__MATERIAL TO PROCESS__
══════

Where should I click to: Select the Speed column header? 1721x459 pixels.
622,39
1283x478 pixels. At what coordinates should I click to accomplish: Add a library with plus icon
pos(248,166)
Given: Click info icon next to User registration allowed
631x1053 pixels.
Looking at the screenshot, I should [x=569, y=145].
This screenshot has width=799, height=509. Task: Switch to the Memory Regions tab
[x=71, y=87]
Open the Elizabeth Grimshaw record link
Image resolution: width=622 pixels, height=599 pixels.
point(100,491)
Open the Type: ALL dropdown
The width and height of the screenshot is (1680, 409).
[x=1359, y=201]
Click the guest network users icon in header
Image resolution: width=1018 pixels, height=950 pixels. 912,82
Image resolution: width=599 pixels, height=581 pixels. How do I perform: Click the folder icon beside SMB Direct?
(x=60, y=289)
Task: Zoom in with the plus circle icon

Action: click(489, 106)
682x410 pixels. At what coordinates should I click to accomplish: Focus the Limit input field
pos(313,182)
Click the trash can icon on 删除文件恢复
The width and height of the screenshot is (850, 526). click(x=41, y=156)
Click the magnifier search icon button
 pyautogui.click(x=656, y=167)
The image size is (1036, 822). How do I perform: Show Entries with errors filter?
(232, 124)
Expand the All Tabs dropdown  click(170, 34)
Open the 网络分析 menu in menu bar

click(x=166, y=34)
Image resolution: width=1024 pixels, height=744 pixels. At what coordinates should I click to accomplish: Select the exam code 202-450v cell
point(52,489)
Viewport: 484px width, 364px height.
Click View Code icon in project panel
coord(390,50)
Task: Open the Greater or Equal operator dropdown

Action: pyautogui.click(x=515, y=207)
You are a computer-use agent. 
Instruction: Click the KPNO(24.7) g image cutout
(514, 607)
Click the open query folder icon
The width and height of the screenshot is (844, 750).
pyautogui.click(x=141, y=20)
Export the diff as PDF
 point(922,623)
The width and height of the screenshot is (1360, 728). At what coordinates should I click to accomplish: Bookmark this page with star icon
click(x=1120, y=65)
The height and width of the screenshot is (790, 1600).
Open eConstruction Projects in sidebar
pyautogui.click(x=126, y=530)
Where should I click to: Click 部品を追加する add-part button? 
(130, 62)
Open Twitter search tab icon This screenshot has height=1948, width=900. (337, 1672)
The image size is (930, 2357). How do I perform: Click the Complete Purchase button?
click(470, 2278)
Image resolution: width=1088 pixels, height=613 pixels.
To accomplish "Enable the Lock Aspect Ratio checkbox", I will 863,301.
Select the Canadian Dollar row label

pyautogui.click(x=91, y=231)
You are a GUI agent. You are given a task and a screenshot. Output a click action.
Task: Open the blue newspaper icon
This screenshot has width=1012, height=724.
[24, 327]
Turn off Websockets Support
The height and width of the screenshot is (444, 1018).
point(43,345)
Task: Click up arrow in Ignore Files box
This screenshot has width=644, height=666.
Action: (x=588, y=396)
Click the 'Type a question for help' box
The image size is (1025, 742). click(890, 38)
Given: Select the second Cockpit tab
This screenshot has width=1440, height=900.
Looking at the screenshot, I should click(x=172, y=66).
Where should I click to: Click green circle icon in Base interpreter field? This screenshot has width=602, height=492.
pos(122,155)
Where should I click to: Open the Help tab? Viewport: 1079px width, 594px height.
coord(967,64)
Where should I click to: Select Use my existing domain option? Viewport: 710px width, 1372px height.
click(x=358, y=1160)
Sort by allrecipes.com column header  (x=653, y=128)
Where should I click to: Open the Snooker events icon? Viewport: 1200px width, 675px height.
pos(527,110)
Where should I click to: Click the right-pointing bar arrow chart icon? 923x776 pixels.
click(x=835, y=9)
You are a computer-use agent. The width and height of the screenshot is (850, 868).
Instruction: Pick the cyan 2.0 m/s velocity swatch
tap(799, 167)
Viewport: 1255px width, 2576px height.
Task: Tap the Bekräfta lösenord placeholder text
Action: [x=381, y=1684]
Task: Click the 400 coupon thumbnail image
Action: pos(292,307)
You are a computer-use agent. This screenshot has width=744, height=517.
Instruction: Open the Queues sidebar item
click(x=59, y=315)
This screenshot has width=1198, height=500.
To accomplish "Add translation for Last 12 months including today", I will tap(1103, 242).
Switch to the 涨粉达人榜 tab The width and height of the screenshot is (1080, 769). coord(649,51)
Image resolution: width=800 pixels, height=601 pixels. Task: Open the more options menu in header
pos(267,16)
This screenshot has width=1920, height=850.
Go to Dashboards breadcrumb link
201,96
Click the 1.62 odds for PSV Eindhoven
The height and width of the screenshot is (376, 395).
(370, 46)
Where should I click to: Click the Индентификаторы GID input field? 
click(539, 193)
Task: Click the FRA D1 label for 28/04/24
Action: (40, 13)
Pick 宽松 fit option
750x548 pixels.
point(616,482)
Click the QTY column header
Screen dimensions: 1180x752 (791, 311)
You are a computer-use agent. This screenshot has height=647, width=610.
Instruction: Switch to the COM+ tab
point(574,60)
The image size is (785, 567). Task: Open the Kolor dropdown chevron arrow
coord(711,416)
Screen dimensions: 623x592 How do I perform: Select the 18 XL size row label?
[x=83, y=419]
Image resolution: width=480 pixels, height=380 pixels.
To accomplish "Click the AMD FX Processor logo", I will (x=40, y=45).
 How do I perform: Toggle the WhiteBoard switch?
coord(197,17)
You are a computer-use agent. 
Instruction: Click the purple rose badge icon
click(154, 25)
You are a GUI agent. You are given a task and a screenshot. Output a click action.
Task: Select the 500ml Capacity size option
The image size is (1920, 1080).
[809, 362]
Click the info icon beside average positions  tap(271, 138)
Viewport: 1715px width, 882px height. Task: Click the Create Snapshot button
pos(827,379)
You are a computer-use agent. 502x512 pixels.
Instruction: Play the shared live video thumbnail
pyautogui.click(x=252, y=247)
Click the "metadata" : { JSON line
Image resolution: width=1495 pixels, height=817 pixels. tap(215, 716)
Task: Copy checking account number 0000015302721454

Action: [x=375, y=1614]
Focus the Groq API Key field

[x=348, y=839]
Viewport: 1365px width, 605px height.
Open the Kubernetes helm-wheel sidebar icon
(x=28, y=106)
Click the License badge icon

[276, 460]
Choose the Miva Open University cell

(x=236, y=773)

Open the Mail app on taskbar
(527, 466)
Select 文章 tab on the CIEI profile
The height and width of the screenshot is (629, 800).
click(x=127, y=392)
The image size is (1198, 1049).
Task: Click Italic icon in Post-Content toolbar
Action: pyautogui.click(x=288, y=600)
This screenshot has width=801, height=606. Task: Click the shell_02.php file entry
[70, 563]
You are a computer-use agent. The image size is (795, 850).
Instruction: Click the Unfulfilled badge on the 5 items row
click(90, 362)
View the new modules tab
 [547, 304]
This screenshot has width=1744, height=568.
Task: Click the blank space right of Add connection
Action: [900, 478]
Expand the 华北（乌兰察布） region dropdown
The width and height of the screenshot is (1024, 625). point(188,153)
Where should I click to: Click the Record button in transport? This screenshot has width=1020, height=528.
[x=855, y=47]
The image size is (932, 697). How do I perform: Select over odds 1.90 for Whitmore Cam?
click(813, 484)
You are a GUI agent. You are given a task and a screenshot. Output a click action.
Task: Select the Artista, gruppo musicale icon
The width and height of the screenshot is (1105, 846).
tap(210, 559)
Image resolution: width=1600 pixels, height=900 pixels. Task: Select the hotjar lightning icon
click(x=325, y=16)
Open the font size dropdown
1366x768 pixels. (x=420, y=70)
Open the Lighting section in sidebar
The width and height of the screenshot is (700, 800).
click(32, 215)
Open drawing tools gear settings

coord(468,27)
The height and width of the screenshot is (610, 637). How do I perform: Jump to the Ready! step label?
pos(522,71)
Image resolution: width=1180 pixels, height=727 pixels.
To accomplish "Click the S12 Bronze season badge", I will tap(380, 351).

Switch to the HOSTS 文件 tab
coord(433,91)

══════

__WORK TO BE COMPLETED__
Give an exact copy of the lines above from the line with "Switch to the 涨粉达人榜" up to and including the line with "This screenshot has width=1920, height=850.", and leave everything else out.

__EXERCISE SOLUTION__
Switch to the 涨粉达人榜 tab The width and height of the screenshot is (1080, 769). coord(649,51)
Image resolution: width=800 pixels, height=601 pixels. Task: Open the more options menu in header
pos(267,16)
This screenshot has width=1920, height=850.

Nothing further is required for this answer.